Dataset entries
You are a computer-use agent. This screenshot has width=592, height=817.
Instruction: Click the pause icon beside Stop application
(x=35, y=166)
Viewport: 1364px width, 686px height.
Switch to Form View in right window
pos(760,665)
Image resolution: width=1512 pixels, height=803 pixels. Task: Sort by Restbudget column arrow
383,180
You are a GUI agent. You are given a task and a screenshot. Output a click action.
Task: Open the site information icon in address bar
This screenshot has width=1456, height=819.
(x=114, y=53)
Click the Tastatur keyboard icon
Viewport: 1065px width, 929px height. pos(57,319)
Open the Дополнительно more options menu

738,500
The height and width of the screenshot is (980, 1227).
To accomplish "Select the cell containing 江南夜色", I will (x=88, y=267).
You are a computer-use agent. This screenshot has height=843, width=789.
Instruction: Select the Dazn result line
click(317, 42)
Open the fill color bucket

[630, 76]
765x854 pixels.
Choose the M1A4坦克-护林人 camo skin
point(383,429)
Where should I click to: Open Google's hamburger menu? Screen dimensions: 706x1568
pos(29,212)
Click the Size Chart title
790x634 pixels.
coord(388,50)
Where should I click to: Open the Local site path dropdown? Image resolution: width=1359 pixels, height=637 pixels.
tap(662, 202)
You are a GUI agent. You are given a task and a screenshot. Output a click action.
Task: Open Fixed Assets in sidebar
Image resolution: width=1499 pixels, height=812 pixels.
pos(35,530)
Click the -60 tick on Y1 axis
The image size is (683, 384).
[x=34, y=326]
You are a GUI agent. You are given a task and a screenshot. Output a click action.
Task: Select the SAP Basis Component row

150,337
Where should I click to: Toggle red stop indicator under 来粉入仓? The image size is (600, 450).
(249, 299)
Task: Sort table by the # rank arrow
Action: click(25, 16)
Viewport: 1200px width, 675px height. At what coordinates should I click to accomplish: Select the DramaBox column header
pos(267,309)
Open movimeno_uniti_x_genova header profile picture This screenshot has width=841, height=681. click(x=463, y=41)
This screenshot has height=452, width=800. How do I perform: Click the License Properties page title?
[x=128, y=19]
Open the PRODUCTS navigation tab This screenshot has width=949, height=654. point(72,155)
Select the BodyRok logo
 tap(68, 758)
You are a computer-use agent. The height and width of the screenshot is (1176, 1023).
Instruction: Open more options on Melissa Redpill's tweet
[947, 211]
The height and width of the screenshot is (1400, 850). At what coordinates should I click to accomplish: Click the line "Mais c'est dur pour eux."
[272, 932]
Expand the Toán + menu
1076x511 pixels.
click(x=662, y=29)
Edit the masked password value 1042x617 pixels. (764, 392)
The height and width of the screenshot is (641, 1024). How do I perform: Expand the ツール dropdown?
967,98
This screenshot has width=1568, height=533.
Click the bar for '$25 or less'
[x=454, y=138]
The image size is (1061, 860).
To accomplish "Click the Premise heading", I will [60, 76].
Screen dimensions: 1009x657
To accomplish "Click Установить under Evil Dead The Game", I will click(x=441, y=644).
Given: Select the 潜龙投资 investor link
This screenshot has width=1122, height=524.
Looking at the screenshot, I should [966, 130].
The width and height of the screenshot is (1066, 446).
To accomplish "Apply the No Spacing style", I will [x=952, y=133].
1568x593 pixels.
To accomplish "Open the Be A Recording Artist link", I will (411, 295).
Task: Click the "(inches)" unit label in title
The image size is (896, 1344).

Exercise prompt:
Quote the data above in full, changing nothing.

Task output:
You are a computer-use agent. This screenshot has width=592, height=817.
Instruction: Click the pause icon beside Stop application
(x=35, y=166)
Viewport: 1364px width, 686px height.
Switch to Form View in right window
pos(760,665)
Image resolution: width=1512 pixels, height=803 pixels. Task: Sort by Restbudget column arrow
383,180
You are a GUI agent. You are given a task and a screenshot. Output a click action.
Task: Open the site information icon in address bar
This screenshot has width=1456, height=819.
(x=114, y=53)
Click the Tastatur keyboard icon
Viewport: 1065px width, 929px height. pos(57,319)
Open the Дополнительно more options menu

738,500
The height and width of the screenshot is (980, 1227).
To accomplish "Select the cell containing 江南夜色", I will (x=88, y=267).
You are a computer-use agent. This screenshot has height=843, width=789.
Instruction: Select the Dazn result line
click(317, 42)
Open the fill color bucket

[630, 76]
765x854 pixels.
Choose the M1A4坦克-护林人 camo skin
point(383,429)
Where should I click to: Open Google's hamburger menu? Screen dimensions: 706x1568
pos(29,212)
Click the Size Chart title
790x634 pixels.
coord(388,50)
Where should I click to: Open the Local site path dropdown? Image resolution: width=1359 pixels, height=637 pixels.
tap(662, 202)
You are a GUI agent. You are given a task and a screenshot. Output a click action.
Task: Open Fixed Assets in sidebar
Image resolution: width=1499 pixels, height=812 pixels.
pos(35,530)
Click the -60 tick on Y1 axis
The image size is (683, 384).
[x=34, y=326]
You are a GUI agent. You are given a task and a screenshot. Output a click action.
Task: Select the SAP Basis Component row

150,337
Where should I click to: Toggle red stop indicator under 来粉入仓? The image size is (600, 450).
(249, 299)
Task: Sort table by the # rank arrow
Action: click(25, 16)
Viewport: 1200px width, 675px height. At what coordinates should I click to accomplish: Select the DramaBox column header
pos(267,309)
Open movimeno_uniti_x_genova header profile picture This screenshot has width=841, height=681. click(x=463, y=41)
This screenshot has height=452, width=800. How do I perform: Click the License Properties page title?
[x=128, y=19]
Open the PRODUCTS navigation tab This screenshot has width=949, height=654. point(72,155)
Select the BodyRok logo
 tap(68, 758)
You are a computer-use agent. The height and width of the screenshot is (1176, 1023).
Instruction: Open more options on Melissa Redpill's tweet
[947, 211]
The height and width of the screenshot is (1400, 850). At what coordinates should I click to accomplish: Click the line "Mais c'est dur pour eux."
[272, 932]
Expand the Toán + menu
1076x511 pixels.
click(x=662, y=29)
Edit the masked password value 1042x617 pixels. (764, 392)
The height and width of the screenshot is (641, 1024). How do I perform: Expand the ツール dropdown?
967,98
This screenshot has width=1568, height=533.
Click the bar for '$25 or less'
[x=454, y=138]
The image size is (1061, 860).
To accomplish "Click the Premise heading", I will [60, 76].
Screen dimensions: 1009x657
To accomplish "Click Установить under Evil Dead The Game", I will click(x=441, y=644).
Given: Select the 潜龙投资 investor link
This screenshot has width=1122, height=524.
Looking at the screenshot, I should [966, 130].
The width and height of the screenshot is (1066, 446).
To accomplish "Apply the No Spacing style", I will [x=952, y=133].
1568x593 pixels.
To accomplish "Open the Be A Recording Artist link", I will (411, 295).
Task: Click the "(inches)" unit label in title
The image size is (896, 1344).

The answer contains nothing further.